EXERCISE INSTRUCTIONS
Count the lines in the entries below that contain the string "pixels". Reply with the number alone.

INFORMATION SHOWN
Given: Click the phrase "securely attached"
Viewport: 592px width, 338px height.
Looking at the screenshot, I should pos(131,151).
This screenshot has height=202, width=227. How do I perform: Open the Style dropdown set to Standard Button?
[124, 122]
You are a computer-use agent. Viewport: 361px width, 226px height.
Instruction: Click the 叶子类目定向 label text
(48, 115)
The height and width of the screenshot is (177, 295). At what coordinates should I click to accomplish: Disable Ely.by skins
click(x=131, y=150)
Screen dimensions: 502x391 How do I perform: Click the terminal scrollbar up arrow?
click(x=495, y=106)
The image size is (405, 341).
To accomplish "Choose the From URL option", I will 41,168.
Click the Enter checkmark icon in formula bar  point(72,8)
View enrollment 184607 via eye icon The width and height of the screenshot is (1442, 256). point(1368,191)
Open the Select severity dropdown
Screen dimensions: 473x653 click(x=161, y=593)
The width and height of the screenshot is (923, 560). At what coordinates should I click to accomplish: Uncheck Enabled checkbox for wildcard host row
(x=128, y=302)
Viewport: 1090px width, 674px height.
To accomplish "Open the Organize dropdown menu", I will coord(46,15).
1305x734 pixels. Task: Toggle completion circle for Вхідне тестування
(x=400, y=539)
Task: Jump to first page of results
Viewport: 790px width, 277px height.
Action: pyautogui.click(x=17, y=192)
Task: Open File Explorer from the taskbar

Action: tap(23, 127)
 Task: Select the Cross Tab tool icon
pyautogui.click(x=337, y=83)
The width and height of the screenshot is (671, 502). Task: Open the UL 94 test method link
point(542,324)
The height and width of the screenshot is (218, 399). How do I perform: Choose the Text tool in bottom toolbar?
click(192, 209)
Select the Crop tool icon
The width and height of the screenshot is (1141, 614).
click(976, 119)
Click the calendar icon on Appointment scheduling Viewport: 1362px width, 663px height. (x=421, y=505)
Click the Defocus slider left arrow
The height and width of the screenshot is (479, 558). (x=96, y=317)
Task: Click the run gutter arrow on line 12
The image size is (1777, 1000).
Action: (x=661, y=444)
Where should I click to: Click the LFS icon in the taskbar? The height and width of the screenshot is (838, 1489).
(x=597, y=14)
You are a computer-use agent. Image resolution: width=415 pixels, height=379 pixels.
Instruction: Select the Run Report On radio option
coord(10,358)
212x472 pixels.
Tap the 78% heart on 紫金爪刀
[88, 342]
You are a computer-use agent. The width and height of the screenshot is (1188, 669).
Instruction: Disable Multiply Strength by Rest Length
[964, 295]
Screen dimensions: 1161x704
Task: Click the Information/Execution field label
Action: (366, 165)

RESULT FOR THIS EXERCISE
3